• Task statement:
Your task is to copy every line of the records below that contains "Production".
**** Exercise data
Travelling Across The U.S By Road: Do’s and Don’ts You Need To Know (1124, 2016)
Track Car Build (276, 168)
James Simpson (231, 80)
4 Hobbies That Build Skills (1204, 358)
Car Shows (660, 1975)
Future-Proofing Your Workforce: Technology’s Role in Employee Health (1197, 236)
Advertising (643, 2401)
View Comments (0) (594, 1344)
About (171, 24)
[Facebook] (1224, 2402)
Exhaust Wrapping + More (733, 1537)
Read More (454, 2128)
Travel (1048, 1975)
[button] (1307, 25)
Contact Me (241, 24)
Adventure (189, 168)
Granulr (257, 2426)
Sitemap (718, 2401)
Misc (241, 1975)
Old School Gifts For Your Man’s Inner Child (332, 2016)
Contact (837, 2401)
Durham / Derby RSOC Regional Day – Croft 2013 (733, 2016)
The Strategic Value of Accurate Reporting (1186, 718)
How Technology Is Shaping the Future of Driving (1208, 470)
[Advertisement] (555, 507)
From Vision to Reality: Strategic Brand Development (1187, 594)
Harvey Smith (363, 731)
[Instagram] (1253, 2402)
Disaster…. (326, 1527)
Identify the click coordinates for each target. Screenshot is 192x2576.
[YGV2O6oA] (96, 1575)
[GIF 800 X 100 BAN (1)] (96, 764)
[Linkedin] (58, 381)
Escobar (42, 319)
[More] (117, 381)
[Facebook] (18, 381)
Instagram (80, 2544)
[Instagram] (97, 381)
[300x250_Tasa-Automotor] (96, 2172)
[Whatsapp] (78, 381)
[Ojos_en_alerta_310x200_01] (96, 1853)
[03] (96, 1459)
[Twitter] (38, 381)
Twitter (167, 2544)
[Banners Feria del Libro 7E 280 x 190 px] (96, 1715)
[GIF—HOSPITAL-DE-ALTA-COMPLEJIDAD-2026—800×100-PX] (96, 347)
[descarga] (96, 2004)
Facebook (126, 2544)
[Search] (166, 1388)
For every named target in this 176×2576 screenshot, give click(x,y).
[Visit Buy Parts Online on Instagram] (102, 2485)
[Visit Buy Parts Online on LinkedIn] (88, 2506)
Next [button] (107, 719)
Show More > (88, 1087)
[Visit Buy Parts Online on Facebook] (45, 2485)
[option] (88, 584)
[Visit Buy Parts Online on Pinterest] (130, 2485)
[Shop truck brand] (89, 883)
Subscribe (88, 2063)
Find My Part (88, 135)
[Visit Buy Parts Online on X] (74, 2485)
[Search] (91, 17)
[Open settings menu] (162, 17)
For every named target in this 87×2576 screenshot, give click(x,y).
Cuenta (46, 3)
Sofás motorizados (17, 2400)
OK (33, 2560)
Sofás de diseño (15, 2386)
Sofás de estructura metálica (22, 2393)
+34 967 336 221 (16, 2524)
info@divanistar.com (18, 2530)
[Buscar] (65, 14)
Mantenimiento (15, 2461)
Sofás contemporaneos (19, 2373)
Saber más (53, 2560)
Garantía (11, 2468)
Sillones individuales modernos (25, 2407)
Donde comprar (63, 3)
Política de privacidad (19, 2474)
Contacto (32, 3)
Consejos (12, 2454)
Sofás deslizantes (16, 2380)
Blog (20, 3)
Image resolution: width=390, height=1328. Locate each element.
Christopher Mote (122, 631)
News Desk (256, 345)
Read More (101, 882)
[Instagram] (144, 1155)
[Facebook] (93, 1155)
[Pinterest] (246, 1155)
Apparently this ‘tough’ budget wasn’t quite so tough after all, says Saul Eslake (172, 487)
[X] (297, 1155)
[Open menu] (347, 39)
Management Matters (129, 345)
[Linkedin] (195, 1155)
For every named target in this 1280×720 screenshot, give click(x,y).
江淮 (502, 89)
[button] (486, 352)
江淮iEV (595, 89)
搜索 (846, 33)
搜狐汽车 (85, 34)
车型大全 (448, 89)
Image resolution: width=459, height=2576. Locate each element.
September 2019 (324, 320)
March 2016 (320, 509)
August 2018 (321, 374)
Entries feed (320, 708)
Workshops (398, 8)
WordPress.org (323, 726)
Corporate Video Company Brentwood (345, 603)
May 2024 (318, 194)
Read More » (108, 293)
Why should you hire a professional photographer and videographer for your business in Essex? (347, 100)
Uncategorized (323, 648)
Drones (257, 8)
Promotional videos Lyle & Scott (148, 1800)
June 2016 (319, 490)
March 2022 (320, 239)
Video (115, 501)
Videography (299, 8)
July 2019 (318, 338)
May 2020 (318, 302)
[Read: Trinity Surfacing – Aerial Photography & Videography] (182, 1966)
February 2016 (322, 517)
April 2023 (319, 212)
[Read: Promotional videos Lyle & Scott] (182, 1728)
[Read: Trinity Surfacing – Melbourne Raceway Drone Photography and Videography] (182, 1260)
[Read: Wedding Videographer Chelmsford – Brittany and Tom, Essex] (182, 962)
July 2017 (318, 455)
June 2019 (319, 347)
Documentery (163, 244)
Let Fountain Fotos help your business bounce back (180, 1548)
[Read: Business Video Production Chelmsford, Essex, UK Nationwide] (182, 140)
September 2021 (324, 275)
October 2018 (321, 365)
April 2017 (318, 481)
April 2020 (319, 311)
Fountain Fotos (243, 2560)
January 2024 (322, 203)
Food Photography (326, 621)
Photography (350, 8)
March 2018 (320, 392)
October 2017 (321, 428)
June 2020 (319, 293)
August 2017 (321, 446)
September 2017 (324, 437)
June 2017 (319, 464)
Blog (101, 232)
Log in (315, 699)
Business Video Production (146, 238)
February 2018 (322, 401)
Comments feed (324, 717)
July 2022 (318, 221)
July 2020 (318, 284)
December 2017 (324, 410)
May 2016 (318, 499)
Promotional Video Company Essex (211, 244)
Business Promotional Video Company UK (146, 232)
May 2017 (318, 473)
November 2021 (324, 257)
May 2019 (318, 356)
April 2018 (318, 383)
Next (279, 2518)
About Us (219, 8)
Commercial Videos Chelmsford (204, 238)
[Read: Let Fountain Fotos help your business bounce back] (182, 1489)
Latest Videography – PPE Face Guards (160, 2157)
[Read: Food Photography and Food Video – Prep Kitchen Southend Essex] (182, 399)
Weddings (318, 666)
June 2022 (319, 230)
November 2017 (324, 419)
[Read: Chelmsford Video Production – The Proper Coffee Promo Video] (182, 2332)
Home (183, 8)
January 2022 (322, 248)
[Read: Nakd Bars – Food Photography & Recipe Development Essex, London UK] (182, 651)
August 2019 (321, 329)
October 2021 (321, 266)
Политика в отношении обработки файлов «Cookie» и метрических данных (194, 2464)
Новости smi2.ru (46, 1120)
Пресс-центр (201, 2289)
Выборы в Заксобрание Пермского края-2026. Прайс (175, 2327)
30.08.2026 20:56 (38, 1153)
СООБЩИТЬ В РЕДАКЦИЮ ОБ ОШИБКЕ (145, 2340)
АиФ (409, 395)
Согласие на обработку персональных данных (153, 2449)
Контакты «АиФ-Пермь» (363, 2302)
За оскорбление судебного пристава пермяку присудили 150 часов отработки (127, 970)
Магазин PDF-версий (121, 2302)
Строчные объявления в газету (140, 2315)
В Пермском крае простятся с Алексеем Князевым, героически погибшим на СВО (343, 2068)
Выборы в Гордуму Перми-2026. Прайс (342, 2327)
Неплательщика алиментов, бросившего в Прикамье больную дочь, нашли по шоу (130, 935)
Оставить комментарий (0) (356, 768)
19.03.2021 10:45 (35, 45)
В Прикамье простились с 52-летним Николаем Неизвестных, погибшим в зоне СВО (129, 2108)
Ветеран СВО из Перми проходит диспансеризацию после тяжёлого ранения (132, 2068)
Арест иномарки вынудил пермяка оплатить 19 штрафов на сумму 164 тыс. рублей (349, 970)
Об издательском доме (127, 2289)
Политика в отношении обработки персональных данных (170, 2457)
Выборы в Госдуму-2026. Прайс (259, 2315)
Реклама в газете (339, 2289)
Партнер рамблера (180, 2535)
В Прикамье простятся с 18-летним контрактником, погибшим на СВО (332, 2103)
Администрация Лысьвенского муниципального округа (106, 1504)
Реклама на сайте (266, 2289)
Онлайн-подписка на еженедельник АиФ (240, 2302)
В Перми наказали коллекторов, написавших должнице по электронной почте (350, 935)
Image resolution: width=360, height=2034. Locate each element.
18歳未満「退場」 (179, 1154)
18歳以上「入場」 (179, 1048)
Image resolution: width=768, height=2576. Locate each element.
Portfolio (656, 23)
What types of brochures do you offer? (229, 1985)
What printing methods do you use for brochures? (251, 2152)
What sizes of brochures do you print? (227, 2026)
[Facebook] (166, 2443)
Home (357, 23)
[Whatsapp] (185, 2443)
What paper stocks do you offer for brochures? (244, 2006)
********
• Solution for this task:
[Read: Business Video Production Chelmsford, Essex, UK Nationwide] (182, 140)
Business Video Production (146, 238)
[Read: Chelmsford Video Production – The Proper Coffee Promo Video] (182, 2332)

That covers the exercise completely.